I've not come across any recognised scientific theory that dark matter can be converted to ordinary (baryonic) matter (or vice versa). However, it is possible that dark matter is simply baryonic matter - that just happens to be non-radiating (such as dead stars, or extra-solar planets, rocks, dust, etc.).
The radiation (Hawking radiation) emitted by a black hole is not actually derived from the matter falling into it. That matter only imparts momentum to the black hole, but otherwise all "informational" content of it is utterly annihilated or lost (what happens to this "information" is one of the abiding mysteries of black holes).
Hawking radiation has a slightly more exotic origin. It derives from the "virtual particles" that are constantly popping into and out of existence in the vacuum of space (giving rise to the so-called zero-point energy of a vacuum). These particles are "allowed" into existance owing to the uncertainty principle of quantum mechanics. So long as their existance is brief enough, they do not violate any laws. Their energy is allowed to be conjured out of nothing because of its inherent uncertainty in accordance with the Heisenberg principle of quantum mechanics. And their charge and mass is zero since they are always produced in pairs (a particle and an anti-particle).
The vacuum is thought to be a seething mass of such virtual particles constantly popping into and out of existance. In fact, the Casimir effect seems to prove the reality of such particles (but that's another story).
Anyhooooo... since these virtual pairs are appearing constantly everywhere, they are also appearing in the region of a black holes. Imagine such a pair appearing at the event horizon. Whereas they would normally exist for a tiny fraction of a second before recombining and popping back out of existance, what now happens is that one of the pair can become trapped within the event horizon, the other remaining outside. The one that remains outside is a particle of Hawking radiation. It is this which is detected as an 'evaporation' of the black hole.
Interestingly, the rate of 'emission' increases over time. This leads to a runaway effect that in the final moments manifests as an apparent "explosion" of the black hole. I am not aware of any other theories of explosion.
On the Einstein thing - black-holes (i.e. the concept that something may so warp space/time that nothing - not even light - could escape) are predicted by his own theory of general relativity. I expect that what worried him most was the singularity issue - that something in the physical universe could have infinite density.

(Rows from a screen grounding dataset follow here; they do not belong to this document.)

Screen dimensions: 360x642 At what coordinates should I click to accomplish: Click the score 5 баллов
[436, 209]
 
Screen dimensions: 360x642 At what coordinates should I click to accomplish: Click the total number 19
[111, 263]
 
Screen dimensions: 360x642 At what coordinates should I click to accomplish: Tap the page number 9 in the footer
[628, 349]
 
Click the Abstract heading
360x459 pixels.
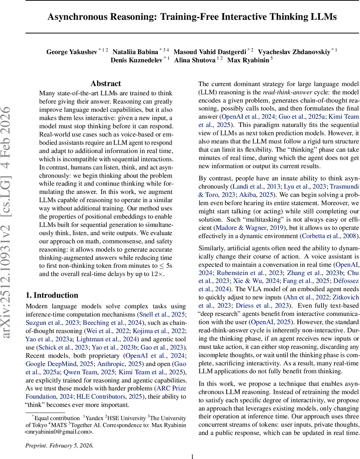tap(106, 83)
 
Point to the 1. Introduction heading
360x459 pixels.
tap(52, 295)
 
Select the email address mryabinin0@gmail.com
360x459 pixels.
tap(60, 431)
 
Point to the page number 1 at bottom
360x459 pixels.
tap(193, 456)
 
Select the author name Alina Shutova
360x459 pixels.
tap(195, 60)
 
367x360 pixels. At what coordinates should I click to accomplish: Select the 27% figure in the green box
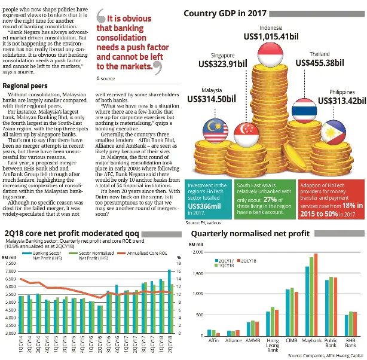271,199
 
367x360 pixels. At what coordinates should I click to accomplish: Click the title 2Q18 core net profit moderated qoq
69,231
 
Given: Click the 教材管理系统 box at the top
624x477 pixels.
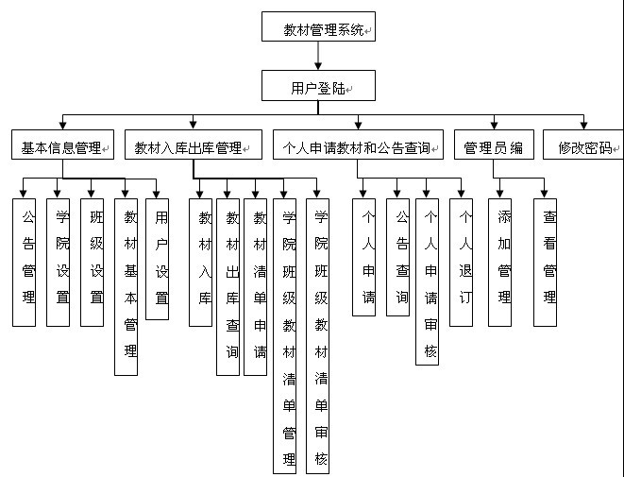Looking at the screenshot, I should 319,27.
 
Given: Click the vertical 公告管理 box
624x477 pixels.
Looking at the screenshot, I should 25,262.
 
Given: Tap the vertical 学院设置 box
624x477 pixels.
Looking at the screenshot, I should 59,262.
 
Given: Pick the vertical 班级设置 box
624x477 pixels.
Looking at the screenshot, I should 92,262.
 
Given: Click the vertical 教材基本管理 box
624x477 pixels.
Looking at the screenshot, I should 126,286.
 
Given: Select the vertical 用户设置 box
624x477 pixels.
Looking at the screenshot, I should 158,259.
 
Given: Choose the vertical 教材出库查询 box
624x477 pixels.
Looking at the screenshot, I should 228,286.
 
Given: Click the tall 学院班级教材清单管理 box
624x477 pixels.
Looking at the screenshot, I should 285,335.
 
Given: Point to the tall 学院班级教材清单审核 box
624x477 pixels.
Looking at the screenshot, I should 318,335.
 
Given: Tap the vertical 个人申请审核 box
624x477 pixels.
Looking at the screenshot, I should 428,281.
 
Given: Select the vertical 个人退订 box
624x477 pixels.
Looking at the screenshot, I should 461,262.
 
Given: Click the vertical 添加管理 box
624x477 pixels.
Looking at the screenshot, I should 500,262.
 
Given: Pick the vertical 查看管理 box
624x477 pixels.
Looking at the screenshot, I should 545,262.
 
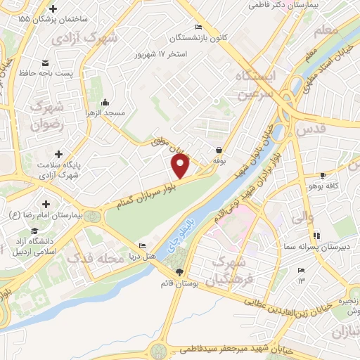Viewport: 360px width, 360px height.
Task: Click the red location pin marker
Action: coord(181,166)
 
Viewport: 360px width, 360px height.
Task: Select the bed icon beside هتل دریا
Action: coord(143,245)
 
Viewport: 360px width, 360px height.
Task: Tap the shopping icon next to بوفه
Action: coord(219,150)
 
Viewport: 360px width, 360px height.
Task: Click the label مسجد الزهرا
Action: coord(105,112)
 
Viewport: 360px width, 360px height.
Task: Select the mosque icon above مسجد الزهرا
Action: coord(105,101)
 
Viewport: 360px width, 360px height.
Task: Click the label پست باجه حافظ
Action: coord(45,72)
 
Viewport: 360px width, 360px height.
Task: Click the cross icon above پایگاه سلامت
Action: coord(58,153)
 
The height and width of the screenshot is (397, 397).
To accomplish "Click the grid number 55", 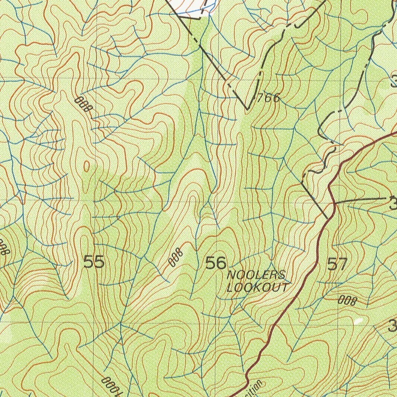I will click(x=94, y=262).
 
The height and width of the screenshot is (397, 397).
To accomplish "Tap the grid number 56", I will click(x=216, y=263).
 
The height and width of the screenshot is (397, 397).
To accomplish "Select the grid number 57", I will click(x=337, y=264).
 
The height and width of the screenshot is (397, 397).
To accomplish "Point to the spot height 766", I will click(x=268, y=98).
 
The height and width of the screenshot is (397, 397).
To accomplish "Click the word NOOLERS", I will click(x=256, y=276).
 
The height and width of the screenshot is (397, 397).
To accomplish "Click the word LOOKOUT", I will click(x=258, y=288).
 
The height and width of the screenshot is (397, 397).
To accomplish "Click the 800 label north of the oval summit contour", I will click(x=83, y=105).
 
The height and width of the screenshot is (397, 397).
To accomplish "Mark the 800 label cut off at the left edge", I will click(x=3, y=247).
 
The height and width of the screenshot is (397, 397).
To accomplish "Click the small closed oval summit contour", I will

Personally I believe that this is indeed impossible, and the resolution to the issue lies in the fact that the black hole does not exist in our normal universe. It exists in a shrinking bubble of space/time. From that bubble's frame of reference, time is passing normally, with matter shrinking steadily and achieving steadily higher densities. This persists for ever. In that frame of reference, infinite density would only be achieved after an infinite amount of time.
But from our frame of reference outside the event-horizon, all of this - this eternity of shrinking - seems to take place in a finite space of time. So we appear to have the paradoxical situation of an infinitely dense body existing.